13 Le jugement de première instance ayant été confirmé par le Verwaltungsgerichtshof Baden-Württemberg (Allemagne), devant lequel le litige avait été porté en appel, un recours en «Revision» a été introduit devant la juridiction de renvoi par le Land Baden-Württemberg.

14 Le second litige résulte du fait que la Bezirksregierung Lüneburg a rejeté la demande de M. Nehring tendant à obtenir le bénéfice de la prime spéciale pour bovins mâles pour quatre animaux, au double motif que, d'une part, trois de ceux-ci avaient été abattus sans attendre le délai de deux semaines après la remise de la déclaration de participation, prévue par le règlement national relatif aux primes pour bovins et caprins, et, d'autre part, que le quatrième animal n'atteignait pas le poids de
carcasse minimal.

15 L'exploitant a formé un recours contre la décision de rejet de la Bezirksregierung Lüneburg devant le Verwaltungsgericht Stade (Allemagne). Dans son arrêt du 14 décembre 1995, ce dernier n'a admis le motif de refus qu'en ce qui concerne le quatrième taureau, l'exploitant n'ayant pas apporté la preuve que le poids minimal à l'abattage était atteint. Cette juridiction a par ailleurs décidé que ladite décision ne pouvait avoir pour conséquence une réduction, en vertu de l'article 10, paragraphe 2,
du règlement n_ 3887/92, de la prime demandée pour les trois autres animaux.

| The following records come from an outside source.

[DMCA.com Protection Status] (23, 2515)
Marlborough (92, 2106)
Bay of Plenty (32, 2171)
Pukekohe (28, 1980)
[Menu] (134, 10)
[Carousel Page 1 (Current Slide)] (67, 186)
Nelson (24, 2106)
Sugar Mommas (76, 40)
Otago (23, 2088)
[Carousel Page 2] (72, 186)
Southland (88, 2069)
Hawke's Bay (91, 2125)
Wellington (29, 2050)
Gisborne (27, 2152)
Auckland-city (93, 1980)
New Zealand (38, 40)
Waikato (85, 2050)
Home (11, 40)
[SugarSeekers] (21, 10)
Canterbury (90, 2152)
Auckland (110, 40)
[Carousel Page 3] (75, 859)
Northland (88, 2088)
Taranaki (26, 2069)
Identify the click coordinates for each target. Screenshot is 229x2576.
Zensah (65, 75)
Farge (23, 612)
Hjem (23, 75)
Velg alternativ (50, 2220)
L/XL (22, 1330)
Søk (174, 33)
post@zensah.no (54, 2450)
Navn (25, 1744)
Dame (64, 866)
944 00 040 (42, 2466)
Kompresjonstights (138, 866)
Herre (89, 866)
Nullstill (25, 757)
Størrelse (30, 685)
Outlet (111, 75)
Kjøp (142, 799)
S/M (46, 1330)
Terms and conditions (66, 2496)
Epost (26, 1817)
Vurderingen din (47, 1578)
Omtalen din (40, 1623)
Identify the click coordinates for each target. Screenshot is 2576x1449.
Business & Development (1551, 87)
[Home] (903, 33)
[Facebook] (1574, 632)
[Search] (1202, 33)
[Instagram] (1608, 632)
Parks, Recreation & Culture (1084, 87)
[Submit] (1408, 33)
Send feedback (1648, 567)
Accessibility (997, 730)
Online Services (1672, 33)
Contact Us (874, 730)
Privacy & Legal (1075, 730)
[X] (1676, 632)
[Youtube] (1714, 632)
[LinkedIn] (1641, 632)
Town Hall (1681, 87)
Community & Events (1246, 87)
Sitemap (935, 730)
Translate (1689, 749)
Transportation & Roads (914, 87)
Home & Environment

16 La Bezirksregierung Lüneburg a fait appel devant le Niedersächsisches Oberverwaltungsgericht (Allemagne), puis, son appel ayant été rejeté par arrêt du 11 février 1999, il a formé un recours en «Revision» de cet arrêt devant la juridiction de renvoi.

17 Considérant que la solution des litiges dont elle était saisie exigeait l'interprétation de l'article 10, paragraphe 2, premier alinéa, première et deuxième phrases, du règlement n_ 3887/92, le Bundesverwaltungsgericht a décidé de surseoir à statuer et de poser à la Cour la question préjudicielle suivante:

«Y a-t-il lieu de diminuer le montant unitaire de l'aide, conformément à l'article 10, paragraphe 2, deuxième phrase, également lorsque l'excédent, supposé à la première phrase, du nombre d'animaux déclarés sur le nombre d'animaux constatés lors du contrôle ne repose pas sur une fausse déclaration du demandeur, mais tient au fait que l'autorité considère que, pour certains animaux, les conditions requises pour l'octroi de la prime ne sont pas réunies?»

Sur la question préjudicielle

18 Par cette question, la juridiction de renvoi demande en substance si l'article 10, paragraphe 2, premier alinéa, première et deuxième phrases, du règlement n_ 3887/92 doit être interprété en ce sens que le montant unitaire de l'aide doit être diminué alors même que l'excédent du nombre d'animaux déclarés sur le nombre d'animaux constatés lors du contrôle ne repose pas sur une fausse déclaration du demandeur, mais tient au fait que, pour certains animaux, les conditions requises pour l'octroi de
la prime ne sont pas réunies.

19 M. Nehring soutient que l'article 10, paragraphe 2, premier alinéa, première et deuxième phrases, du règlement n_ 3887/92 ne prévoit de sanction que pour le cas où il serait constaté, dans le cadre du contrôle effectué, qu'une donnée fournie par l'exploitant agricole est erronée. Ces dispositions prévoiraient donc des sanctions lorsque, lors d'un contrôle, il serait constaté que le nombre d'animaux indiqués dans la demande d'aides est supérieur au nombre d'animaux effectivement constatés. Ce
serait la seule interprétation de ladite disposition compatible avec le principe de proportionnalité.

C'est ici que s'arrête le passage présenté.